Exercise description →
From the listing below, pull out each line that contains the word "image", matching uppercase and lowercase letters exactly.

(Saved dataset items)
- - - - -

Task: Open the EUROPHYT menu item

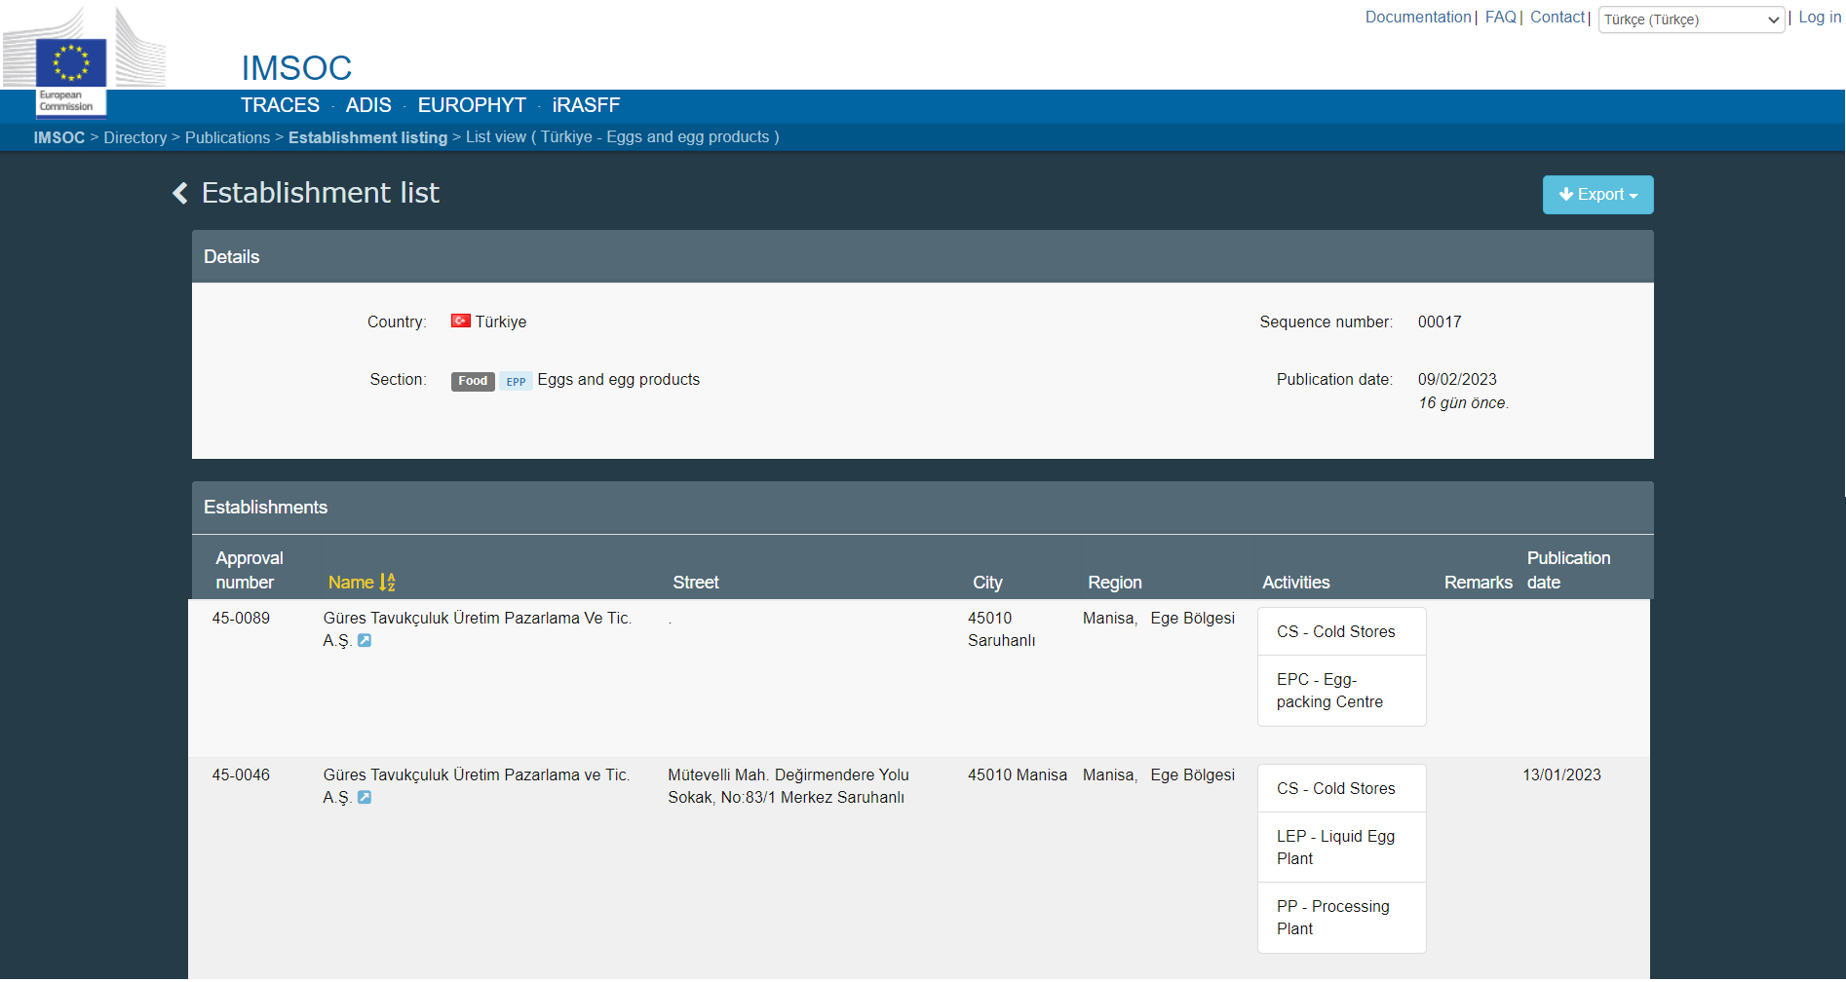Action: (472, 105)
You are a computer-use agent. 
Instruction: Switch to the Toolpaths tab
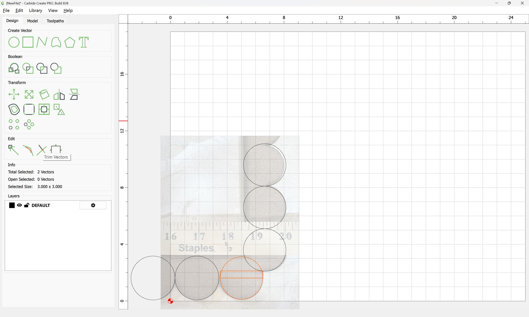55,21
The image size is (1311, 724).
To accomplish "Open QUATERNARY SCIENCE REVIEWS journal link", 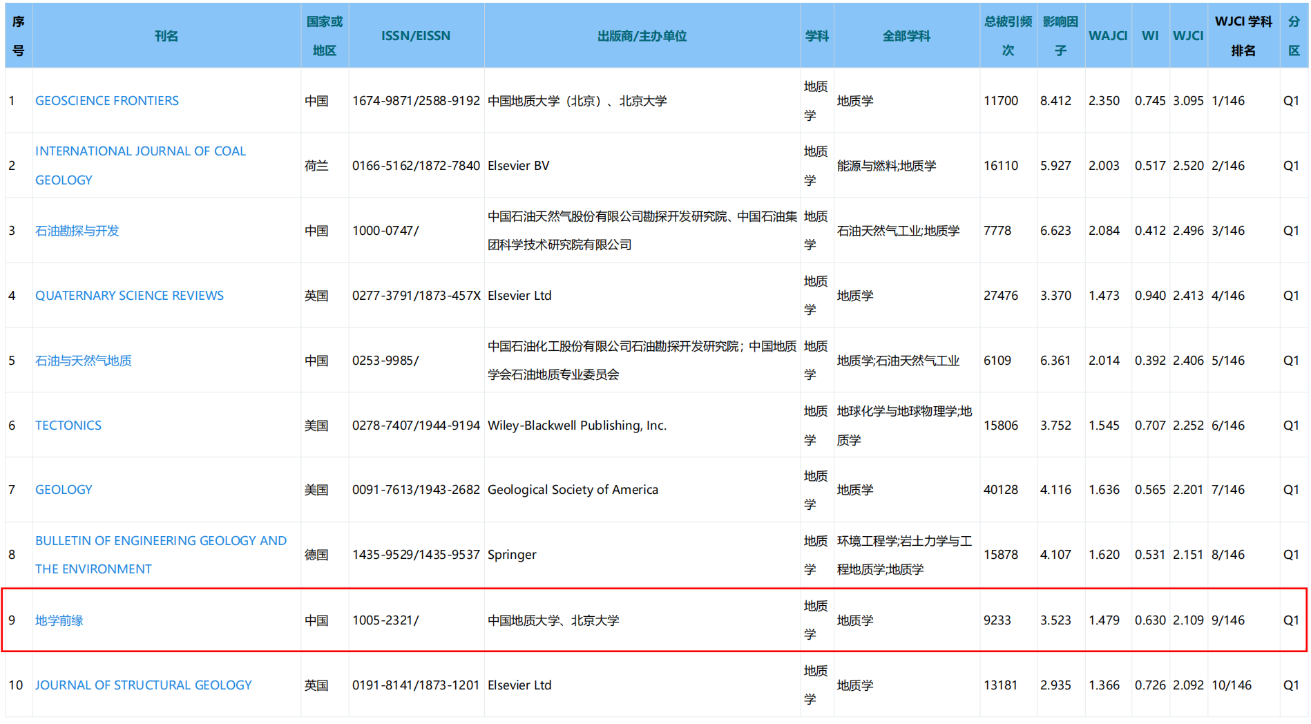I will click(x=129, y=296).
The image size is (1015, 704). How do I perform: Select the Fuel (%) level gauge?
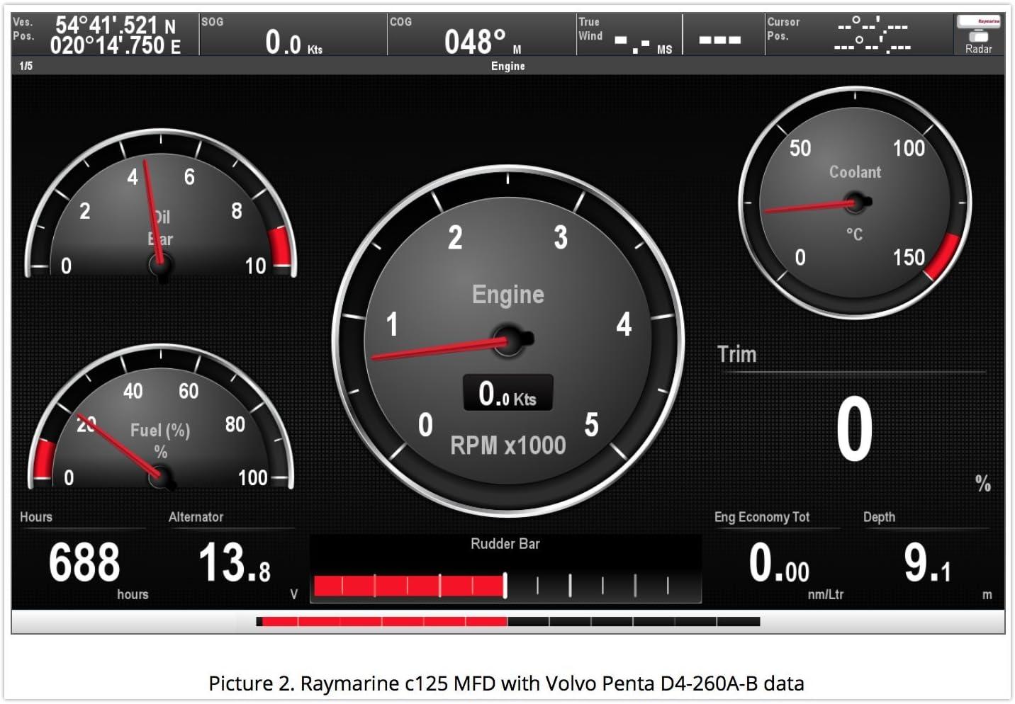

- - - - -

Written solution →
The image size is (1311, 724).
The image size is (1015, 704). How do I perform: Select the Fuel (%) level gauge?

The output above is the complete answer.